Reference work on Christianity

The Encyclopedia of Ancient Christianity is a three-volume work presenting the ancient history of the Christian faith around the world. It was produced by the Institutum Patristicum Augustinianum, edited by Angelo Di Berardino and published by the InterVarsity Press.
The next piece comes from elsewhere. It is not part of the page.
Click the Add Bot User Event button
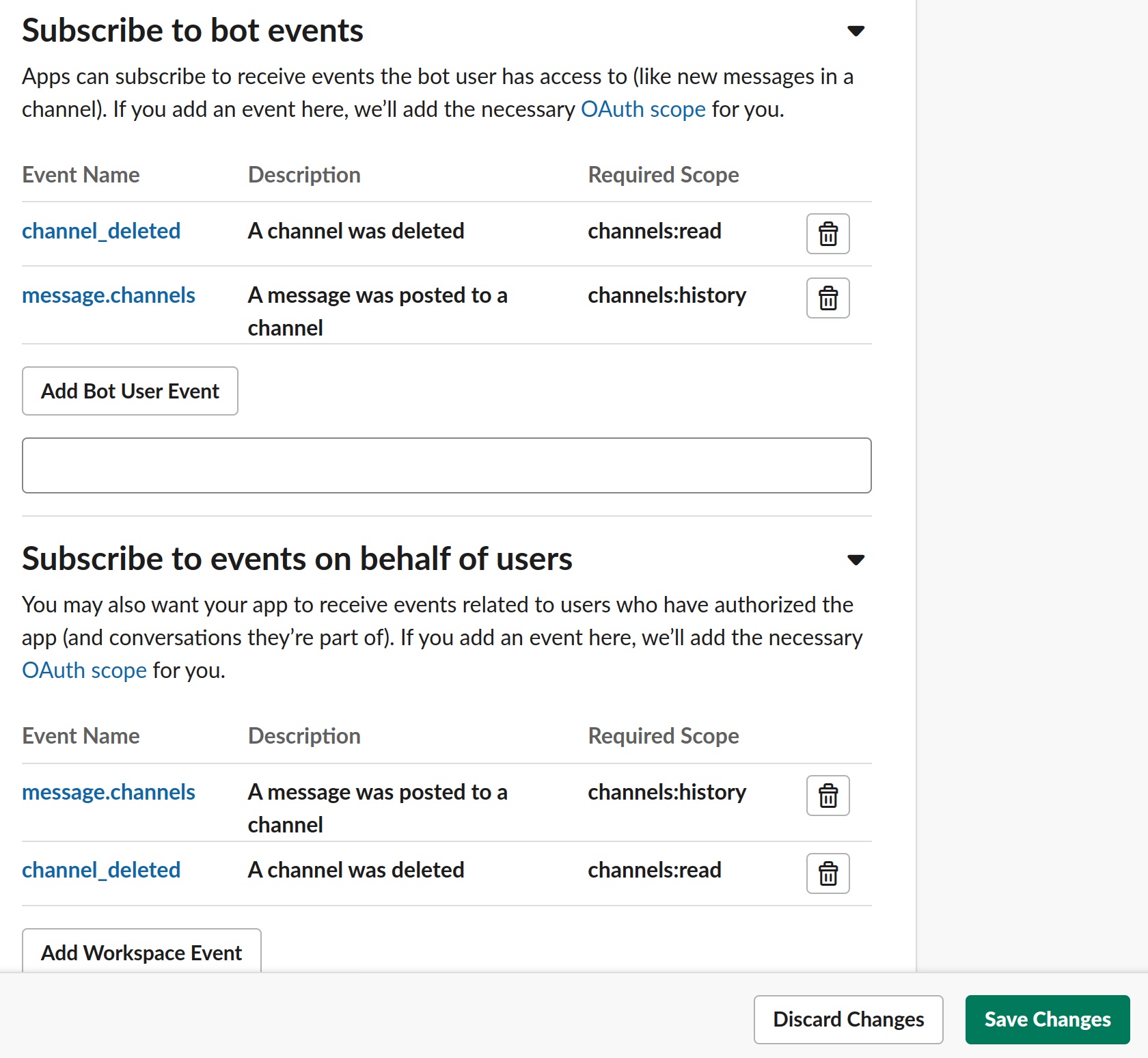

It contains over three thousand entries on a variety of Christian topics and themes such topic as archaeology, art and architecture, biography, culture, doctrine, ecclesiology, geography, history, philosophy, and theology.

In 2014 it was translated from the Nuovo dizionario patristico e di antichita cristiane (2006-2008), produced by the Institutum Patristicum Augustinianum, under the direction of Angelo Di Berardino, and it updates and expands the 1992 Encyclopedia of the Early Church published by the Oxford University Press and by James Clarke.

== Awards ==

- 2014 Midwest Publishing Association Award of Excellence (Scholarly/Reference).
- 2014 Readers' Choice Awards Honorable Mention.